-------- RECORD EXCERPTS --------

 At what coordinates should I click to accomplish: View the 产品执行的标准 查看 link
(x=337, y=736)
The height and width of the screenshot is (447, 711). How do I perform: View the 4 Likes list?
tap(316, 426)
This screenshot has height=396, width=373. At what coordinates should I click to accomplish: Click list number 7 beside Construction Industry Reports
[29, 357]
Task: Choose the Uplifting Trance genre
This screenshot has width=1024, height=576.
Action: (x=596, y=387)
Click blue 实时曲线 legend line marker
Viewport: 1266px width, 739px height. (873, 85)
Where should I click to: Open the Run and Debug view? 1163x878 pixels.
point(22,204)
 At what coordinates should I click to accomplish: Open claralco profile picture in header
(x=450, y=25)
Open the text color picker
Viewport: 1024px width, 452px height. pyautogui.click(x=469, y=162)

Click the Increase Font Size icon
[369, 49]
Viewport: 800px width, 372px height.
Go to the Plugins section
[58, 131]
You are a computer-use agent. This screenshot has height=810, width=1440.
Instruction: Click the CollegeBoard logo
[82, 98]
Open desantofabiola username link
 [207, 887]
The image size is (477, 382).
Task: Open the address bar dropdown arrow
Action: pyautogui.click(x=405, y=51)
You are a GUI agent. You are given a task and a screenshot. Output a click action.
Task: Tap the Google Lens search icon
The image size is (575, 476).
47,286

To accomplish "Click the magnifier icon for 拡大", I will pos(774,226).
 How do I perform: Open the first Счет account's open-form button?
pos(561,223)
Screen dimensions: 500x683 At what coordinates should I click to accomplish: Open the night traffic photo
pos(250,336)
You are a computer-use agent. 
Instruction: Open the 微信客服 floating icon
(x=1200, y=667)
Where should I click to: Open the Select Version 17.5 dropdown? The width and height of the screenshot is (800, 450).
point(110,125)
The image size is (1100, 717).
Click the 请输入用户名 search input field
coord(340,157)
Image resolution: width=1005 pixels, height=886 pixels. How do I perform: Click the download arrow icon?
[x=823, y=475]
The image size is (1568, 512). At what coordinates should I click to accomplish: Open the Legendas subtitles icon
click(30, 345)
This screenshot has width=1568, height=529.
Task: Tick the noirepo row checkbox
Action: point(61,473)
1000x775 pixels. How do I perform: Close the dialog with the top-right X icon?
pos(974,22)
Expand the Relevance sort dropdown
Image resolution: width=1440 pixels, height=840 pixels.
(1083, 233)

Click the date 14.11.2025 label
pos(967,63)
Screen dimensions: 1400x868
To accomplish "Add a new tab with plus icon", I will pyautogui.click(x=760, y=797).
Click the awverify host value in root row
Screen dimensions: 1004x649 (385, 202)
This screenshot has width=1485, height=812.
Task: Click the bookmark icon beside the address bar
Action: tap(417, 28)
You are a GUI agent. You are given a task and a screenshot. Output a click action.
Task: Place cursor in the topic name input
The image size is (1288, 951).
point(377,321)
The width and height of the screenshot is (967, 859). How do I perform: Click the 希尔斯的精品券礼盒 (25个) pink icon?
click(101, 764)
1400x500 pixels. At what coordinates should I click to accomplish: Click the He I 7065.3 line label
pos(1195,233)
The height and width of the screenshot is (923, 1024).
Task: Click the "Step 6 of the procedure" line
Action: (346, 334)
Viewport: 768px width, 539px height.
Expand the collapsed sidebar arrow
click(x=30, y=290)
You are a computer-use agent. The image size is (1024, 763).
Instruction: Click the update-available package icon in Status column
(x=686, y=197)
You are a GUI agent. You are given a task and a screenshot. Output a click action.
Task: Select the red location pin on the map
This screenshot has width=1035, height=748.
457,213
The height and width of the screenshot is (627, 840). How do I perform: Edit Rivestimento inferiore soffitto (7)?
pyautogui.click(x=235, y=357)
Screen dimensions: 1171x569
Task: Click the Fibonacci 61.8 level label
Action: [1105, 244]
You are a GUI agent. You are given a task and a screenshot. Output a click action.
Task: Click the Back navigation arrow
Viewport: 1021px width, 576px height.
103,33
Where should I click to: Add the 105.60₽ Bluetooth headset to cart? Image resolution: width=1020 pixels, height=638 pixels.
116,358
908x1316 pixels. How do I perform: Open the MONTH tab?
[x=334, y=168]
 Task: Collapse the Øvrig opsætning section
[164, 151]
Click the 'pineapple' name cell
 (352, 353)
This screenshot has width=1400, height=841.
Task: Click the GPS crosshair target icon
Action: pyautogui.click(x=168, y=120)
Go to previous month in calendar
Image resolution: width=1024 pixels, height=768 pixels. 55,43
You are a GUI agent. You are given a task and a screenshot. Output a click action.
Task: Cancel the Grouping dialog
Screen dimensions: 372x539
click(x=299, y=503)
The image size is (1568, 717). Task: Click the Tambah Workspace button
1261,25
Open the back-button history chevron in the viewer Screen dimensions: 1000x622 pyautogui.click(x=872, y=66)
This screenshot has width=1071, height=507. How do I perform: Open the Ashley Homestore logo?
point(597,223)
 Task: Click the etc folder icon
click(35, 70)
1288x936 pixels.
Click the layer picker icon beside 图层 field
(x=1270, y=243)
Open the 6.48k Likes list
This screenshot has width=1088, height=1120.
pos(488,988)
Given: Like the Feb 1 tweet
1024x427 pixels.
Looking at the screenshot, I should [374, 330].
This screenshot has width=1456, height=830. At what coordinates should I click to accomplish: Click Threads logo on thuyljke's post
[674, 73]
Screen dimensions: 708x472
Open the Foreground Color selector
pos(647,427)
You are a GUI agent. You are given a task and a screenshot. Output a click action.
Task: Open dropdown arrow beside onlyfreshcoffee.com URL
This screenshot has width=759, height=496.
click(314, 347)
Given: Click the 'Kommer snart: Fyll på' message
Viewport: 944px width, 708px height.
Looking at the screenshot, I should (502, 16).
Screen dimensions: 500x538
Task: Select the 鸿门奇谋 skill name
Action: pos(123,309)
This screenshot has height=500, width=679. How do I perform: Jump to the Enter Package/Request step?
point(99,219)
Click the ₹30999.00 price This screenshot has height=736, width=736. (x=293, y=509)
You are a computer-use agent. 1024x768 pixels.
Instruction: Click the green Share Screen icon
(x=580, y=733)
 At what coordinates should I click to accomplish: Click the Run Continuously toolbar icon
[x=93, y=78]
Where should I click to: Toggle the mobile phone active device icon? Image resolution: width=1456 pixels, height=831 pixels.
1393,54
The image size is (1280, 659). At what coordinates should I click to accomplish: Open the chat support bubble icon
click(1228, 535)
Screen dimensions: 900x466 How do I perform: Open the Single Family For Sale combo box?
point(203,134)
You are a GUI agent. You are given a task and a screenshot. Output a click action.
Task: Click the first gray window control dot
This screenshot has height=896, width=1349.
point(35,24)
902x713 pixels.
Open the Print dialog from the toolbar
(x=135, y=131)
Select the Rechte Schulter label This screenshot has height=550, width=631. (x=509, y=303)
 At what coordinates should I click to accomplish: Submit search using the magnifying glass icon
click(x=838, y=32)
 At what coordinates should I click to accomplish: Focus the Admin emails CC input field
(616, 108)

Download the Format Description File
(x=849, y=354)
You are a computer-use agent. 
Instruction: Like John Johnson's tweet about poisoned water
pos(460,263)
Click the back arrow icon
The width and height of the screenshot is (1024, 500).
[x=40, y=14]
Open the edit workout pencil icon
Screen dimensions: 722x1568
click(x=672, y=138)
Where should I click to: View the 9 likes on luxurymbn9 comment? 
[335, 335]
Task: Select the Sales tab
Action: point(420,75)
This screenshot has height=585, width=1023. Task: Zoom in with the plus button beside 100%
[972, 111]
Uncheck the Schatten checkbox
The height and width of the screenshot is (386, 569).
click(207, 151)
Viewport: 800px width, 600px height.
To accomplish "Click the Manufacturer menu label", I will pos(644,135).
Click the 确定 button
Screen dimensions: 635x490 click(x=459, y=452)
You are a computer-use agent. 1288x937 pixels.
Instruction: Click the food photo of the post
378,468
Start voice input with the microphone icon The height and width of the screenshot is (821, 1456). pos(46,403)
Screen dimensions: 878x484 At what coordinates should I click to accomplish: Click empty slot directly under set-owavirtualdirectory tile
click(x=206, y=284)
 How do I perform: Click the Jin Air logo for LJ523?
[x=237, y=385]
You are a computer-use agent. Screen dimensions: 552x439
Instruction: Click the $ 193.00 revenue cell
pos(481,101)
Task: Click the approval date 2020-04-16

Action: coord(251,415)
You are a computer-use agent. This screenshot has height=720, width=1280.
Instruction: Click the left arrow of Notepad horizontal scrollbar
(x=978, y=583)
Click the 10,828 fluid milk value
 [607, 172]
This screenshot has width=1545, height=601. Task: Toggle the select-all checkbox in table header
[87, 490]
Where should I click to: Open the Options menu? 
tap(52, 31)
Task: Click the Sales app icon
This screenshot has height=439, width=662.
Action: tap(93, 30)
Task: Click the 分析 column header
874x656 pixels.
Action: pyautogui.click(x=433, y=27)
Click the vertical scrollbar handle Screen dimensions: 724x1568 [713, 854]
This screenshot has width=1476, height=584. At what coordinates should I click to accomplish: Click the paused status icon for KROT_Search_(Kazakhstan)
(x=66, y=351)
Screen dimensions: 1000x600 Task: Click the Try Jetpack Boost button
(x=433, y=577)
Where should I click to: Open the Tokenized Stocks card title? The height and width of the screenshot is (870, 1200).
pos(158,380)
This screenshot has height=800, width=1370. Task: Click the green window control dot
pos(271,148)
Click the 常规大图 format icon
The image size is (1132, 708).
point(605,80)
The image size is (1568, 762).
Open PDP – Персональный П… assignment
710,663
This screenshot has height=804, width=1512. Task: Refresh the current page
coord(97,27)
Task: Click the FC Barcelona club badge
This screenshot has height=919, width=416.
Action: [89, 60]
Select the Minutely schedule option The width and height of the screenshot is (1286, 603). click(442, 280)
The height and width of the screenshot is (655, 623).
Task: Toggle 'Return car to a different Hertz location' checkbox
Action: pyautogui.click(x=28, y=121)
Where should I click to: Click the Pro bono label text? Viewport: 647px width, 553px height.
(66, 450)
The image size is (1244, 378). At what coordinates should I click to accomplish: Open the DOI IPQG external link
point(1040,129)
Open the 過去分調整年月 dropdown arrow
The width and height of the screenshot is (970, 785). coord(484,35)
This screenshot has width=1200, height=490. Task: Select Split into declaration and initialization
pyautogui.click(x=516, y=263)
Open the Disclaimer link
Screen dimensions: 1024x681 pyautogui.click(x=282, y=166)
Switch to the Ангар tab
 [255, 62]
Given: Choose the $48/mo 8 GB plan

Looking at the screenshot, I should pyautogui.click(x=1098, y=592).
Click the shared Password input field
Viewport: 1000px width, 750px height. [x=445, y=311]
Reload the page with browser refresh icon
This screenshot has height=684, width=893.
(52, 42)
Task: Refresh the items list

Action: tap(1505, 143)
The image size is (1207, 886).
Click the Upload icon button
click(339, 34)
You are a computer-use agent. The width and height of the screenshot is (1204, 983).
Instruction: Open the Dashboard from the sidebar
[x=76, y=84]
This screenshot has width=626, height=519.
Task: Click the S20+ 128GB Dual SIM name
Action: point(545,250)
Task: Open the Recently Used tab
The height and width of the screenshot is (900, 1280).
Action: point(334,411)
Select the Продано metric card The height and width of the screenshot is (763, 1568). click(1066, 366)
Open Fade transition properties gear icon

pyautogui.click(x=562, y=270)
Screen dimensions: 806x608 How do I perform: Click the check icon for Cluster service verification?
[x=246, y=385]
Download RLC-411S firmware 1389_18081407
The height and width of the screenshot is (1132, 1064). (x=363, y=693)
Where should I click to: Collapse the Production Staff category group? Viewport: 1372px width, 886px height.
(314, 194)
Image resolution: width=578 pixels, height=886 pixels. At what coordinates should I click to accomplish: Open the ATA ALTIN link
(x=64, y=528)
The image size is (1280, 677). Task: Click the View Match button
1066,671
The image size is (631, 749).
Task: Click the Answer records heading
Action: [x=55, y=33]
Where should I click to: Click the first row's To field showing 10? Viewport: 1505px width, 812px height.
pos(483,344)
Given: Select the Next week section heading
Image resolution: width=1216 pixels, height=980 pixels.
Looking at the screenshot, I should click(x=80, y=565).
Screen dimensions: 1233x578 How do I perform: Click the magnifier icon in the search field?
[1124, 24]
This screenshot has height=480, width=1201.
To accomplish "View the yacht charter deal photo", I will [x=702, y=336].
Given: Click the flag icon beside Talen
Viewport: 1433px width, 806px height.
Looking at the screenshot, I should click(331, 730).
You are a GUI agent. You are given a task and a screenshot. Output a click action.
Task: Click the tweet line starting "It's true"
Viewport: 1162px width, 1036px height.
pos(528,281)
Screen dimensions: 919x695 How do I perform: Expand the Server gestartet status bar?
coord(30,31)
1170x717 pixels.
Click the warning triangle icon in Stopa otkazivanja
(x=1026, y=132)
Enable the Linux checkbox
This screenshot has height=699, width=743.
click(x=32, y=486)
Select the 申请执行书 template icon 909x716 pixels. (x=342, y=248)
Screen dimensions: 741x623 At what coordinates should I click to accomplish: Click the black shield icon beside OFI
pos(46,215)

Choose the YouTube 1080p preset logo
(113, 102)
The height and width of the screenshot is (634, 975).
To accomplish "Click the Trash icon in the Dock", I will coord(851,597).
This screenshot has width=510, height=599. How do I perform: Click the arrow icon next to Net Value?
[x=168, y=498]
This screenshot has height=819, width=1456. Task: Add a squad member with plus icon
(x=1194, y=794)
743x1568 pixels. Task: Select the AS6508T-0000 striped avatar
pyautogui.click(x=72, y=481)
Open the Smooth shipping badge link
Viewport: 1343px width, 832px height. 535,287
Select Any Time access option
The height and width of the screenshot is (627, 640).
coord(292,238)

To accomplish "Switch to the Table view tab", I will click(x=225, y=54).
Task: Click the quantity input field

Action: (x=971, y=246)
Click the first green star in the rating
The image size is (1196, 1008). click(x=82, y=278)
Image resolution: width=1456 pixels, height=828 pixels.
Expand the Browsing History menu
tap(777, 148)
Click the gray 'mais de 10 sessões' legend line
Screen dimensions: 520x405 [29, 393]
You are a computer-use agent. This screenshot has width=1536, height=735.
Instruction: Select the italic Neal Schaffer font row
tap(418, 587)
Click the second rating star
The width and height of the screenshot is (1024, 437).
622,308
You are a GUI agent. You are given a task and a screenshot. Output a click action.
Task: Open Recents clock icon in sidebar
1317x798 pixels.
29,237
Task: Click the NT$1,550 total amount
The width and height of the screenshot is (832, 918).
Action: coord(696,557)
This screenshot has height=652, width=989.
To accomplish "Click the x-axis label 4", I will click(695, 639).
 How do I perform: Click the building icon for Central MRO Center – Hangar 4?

--------

Start with the line above that contains "Task: Collapse the Øvrig opsætning section" and end with the line that contains "Task: Cancel the Grouping dialog". Write out those lines exactly, and only those.

 Task: Collapse the Øvrig opsætning section
[164, 151]
Click the 'pineapple' name cell
 (352, 353)
This screenshot has width=1400, height=841.
Task: Click the GPS crosshair target icon
Action: pyautogui.click(x=168, y=120)
Go to previous month in calendar
Image resolution: width=1024 pixels, height=768 pixels. 55,43
You are a GUI agent. You are given a task and a screenshot. Output a click action.
Task: Cancel the Grouping dialog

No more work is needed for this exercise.